Extinct genus of dinosaurs

Incisivosaurus ("incisor lizard") is a genus of small, probably herbivorous theropod dinosaurs from the early Cretaceous Period of what is now the People's Republic of China. The first specimen to be described (by Xu et al. in 2002), IVPP V13326, is a skull that was collected from the lowermost levels (the fluvial Lujiatun beds) of the Yixian Formation (dating to the Barremian stage about 126 million years ago) in the Sihetun area, near Beipiao City, in western Liaoning Province. The most significant, and highly unusual, characteristic of this dinosaur is its apparent adaptation to an herbivorous or omnivorous lifestyle. It was named for its prominent, rodent-like front teeth, which show wear patterns commonly found in plant-eating dinosaurs.
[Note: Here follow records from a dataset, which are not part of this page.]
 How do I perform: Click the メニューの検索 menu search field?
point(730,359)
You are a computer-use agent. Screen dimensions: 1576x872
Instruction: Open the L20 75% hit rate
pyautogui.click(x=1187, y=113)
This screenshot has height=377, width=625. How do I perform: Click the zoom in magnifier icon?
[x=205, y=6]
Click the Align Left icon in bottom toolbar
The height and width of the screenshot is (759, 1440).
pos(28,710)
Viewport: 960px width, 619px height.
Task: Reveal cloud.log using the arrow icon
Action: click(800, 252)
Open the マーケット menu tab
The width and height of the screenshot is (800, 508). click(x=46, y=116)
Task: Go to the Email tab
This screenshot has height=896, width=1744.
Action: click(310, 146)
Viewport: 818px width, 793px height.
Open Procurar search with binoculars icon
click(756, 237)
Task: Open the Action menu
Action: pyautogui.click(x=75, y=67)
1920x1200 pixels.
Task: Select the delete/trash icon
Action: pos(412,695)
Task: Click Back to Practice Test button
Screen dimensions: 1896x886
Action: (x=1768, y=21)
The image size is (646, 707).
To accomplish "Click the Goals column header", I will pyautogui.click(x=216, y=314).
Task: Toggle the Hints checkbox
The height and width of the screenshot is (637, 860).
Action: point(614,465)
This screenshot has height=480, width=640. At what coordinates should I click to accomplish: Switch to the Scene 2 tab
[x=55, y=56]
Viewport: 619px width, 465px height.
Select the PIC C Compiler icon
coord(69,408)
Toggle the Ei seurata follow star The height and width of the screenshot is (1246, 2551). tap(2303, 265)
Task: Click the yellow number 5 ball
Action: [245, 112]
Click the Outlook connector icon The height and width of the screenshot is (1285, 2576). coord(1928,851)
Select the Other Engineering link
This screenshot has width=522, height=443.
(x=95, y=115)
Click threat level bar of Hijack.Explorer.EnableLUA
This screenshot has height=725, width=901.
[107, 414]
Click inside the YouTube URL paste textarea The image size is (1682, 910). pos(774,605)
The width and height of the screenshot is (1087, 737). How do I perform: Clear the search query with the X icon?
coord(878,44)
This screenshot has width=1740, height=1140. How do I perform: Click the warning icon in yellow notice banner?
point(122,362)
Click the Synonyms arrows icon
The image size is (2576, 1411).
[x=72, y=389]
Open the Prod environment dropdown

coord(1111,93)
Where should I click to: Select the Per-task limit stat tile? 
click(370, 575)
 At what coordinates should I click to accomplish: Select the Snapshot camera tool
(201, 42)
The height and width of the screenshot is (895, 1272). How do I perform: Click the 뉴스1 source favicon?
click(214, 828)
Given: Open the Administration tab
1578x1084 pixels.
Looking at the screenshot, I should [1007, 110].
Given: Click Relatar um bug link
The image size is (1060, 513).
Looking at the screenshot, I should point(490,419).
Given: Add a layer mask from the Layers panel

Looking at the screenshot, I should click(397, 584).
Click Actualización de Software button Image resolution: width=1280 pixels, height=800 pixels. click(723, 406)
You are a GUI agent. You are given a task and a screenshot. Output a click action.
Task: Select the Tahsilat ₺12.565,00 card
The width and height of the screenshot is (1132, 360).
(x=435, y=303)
The specific name gauthieri honors Dr. Jacques Gauthier, a pioneer of the phylogenetic method of classification.

==Description==
The initial description of Incisivosaurus by Xu et al. showed that the skull, which measures approximately 10 cm in length, preserves the most complete dentition known for any oviraptorosaurian. Their cladistic analysis indicated that Incisivosaurus lies at the base of the oviraptorosaurian group, making it more primitive than Caudipteryx and the oviraptorids. A subsequent study by Osmolska et al. in 2004 described the distinguishing skeletal features of Incisivosaurus, including a long snout that made up about half the total length of the skull, a slender lower jaw with a long fenestra (opening), and its distinctive, large, flattened front teeth. In addition to these unique features, Incisivosaurus shared many traits with more typical oviraptorosaurs, allowing its classification with that group. Several features, including its numerous teeth (most advanced oviraptorids were toothless), show that it was a primitive member of the group, and several features of the skull even support a relationship with the therizinosaurs, another theropod group that was probably herbivorous.

In 2009 the holotype skull was scanned and analyzed in three dimensions. The results indicated that Incisivosaurus had less birdlike air spaces in the skull bones than later oviraptorosaurs did. It also found that Incisivosaurus had reduced olfactory lobes and expanded optic lobes similar to ornithomimosaurs. It suggested that the most birdlike features of oviraptorosaurs may have been convergent with birds.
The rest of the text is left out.